To regulate this area of employment law, the newly created Fair Work Agency will have the power to investigate sexual harassment compliance, for which they can fine businesses. There’’ll also be a new legal duty placed on you to prevent third party harassment (customer, client). October 2026 changes will indicate your business may be liable for changes from third parties (customers or clients) unless you take reasonable steps to prevent harassment from occurring.

We also expect a change in the law to non-disclosure agreements (NDAs). It’ll become unlawful for employers to to prevent employees from making allegations or disclosures about harassment or discrimination.  Any contractual clause preventing claims of this nature will be void.  

We’ll also see clarification to the UK’s existing whistleblowing laws, in that what is defined as a protected disclosure will be broadened to include sexual harassment.

Flexible working laws will be updated in 2027. The bar for denying flexible working requests is getting higher. Under the updated laws, you won’t just need a valid business reason to say “no” (as they currently do), you’ll have to formally prove the refusal is reasonable and provide justification in writing.

Family leave laws will be reformed under the ERA and on a phased basis, beginning with changes from 6th April 2026 that include:

  1. Both paternity leave and parental leave will be a day one right. 
  2. Staff will be able to take paternity leave after shared parental leave, which was previously restricted.
  3. A new leave entitlement called bereaved partner’s paternity leave will be introduced that will entitle employees who are fathers or partners to a period of up to 52 weeks unpaid leave where the child’s primary carer dies and they have main responsibility for the child’s upbringing.

Then sometime in 2027, a new bereavement leave will be introduced for all employees, which will include circumstances involving pregnancy loss.

Don’t delay!
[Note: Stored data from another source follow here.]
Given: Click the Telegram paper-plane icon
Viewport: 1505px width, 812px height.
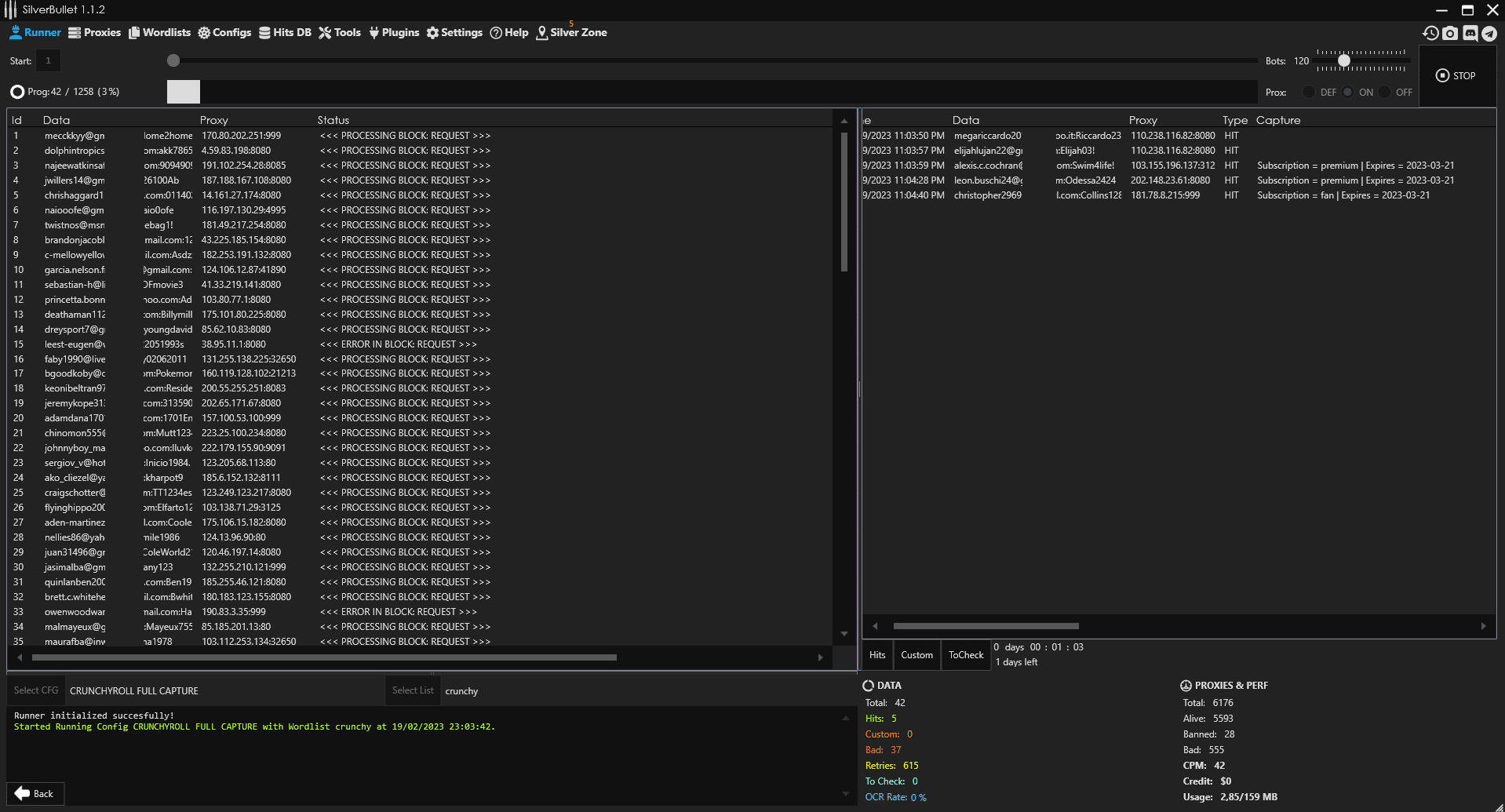Looking at the screenshot, I should (x=1489, y=33).
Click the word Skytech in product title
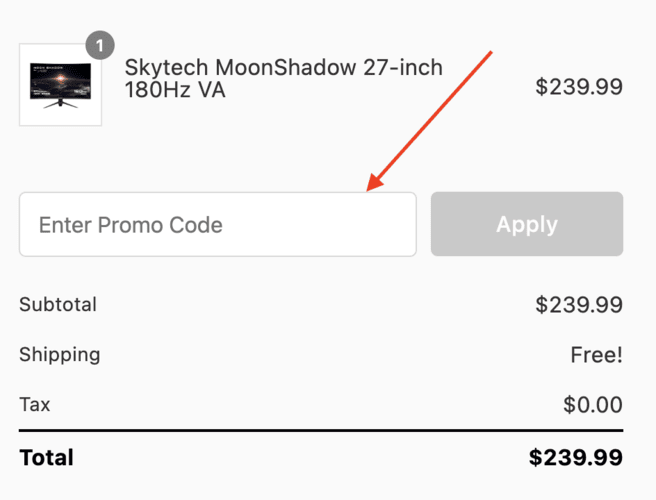This screenshot has height=500, width=656. click(166, 68)
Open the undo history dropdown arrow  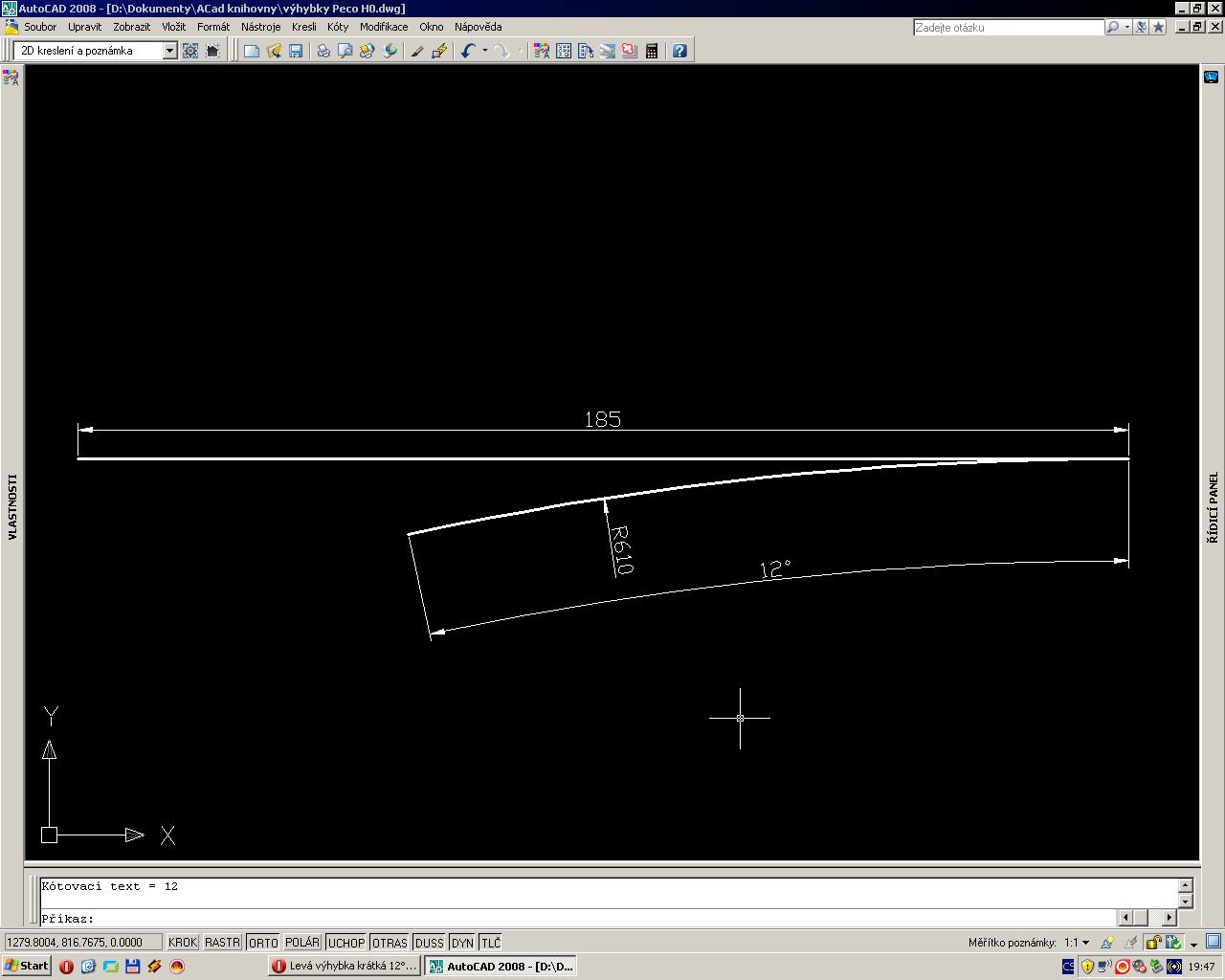(485, 51)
Future-proof your business for the Employment Rights Act 2025

faqs

What was the Employment Rights Bill 2025?

It was an employment bill introduced aimed at addressing workplace inequality and raising standards as part of the UK government’s plan to Make Work Pay. It took 15 months to progress through the parliamentary process involving debates and amendments in the House of Commons and House of Lords.  It was eventually agreed upon and passed as law in December 2025.

It received Royal Assent on 18th December 2025 and became the Employment Rights Act 2025. The purpose of the Act is to add in new changes to UK laws across 2026 and 2027 and beyond.

It’s the Employment Act 2025, which came into effect in December 2025 and is a series of important updates to the current Employment Rights Act 1996. This Act still remains a critical piece of employment legislation

It’s a vital piece of UK legislation that details the working relationship between employers and employees. In the legislation, it details statutory rights for members of staff and workers, plus the obligations they have in their role and the obligations a business must follow.

It’s a vital piece of UK legislation for employees and workers. It reduces insecure and/or low-paid jobs by restricting zero-hour contracts and limiting fire/rehire practices and enhancing  trade union rights.

For employers, it’s a new piece of employment legislation that, with other laws, sets the legal framework to follow to ensure legal and fair employment practices, whether this is staff dismissals, redundancies, or to reduce the risk of employment tribunal claims. It’s mandatory for businesses to remain compliant with these new legislations.